Synthesis of novel thiadiazole derivatives as selective COX-2 inhibitors

• Published in: MedChemComm Vol. 7; no. 12; pp. 2309 - 2327
• Main Authors: Ragab, Fatma A., Heiba, Helmi I., El-Gazzar, Marwa G., Abou-Seri, Sahar M., El-Sabbagh, Walaa A., El-Hazek, Reham M.
• Format: Journal Article
• Language: English
• Published: CAMBRIDGE Royal Soc Chemistry 01.01.2016
• Subjects: Biochemistry & Molecular Biology; Chemistry, Medicinal; Life Sciences & Biomedicine; Pharmacology & Pharmacy; Science & Technology; SYNTHASE; DESIGN; CYCLOOXYGENASE-2; TISSUE; BIOLOGICAL EVALUATION; RATS; AGENTS; IONIZING-RADIATION; MOLECULAR DOCKING; ANTIINFLAMMATORY DRUGS
• ISSN: 2040-2503; 2040-2511
• DOI: 10.1039/c6md00367b

A novel series of thiadiazole derivatives were designed and synthesized for evaluation as selective COX-2 inhibitors in vitro and were investigated in vivo as anti-inflammatory and analgesic agents against carrageenan-induced rat paw oedema model in irradiated rats, since it is well-known that ionizing radiation plays an important role in exaggerating the inflammatory responses in experimental animals.
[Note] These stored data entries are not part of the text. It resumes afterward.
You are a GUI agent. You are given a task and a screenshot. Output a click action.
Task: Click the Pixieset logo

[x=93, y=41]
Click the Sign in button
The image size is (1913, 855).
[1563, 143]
Ulcerogenic activity and acute toxicity were evaluated for the most potent compounds. In order to understand the binding mode of the synthesized compounds into the active site of the COX-2 enzyme, a docking study was performed. Most of the tested compounds showed high inhibitory ability against COX-2. Among them, thiadiazole derivatives bearing sulfonamide moieties, 7b, c and 13c, e, were the most potent COX-2 inhibitors, with extremely high selectivity indices (SI) compared to celecoxib; they showed high safety margins on gastric mucosa with no ulceration effects, and they were found to be non-toxic in experimental rats. The docking study showed a similar orientation of these compounds to that of celecoxib within the active site of the COX-2 enzyme, and a similar ability to immerge deeply into the additional pocket and bind with Arg513 and His90, the key amino acids responsible for selectivity.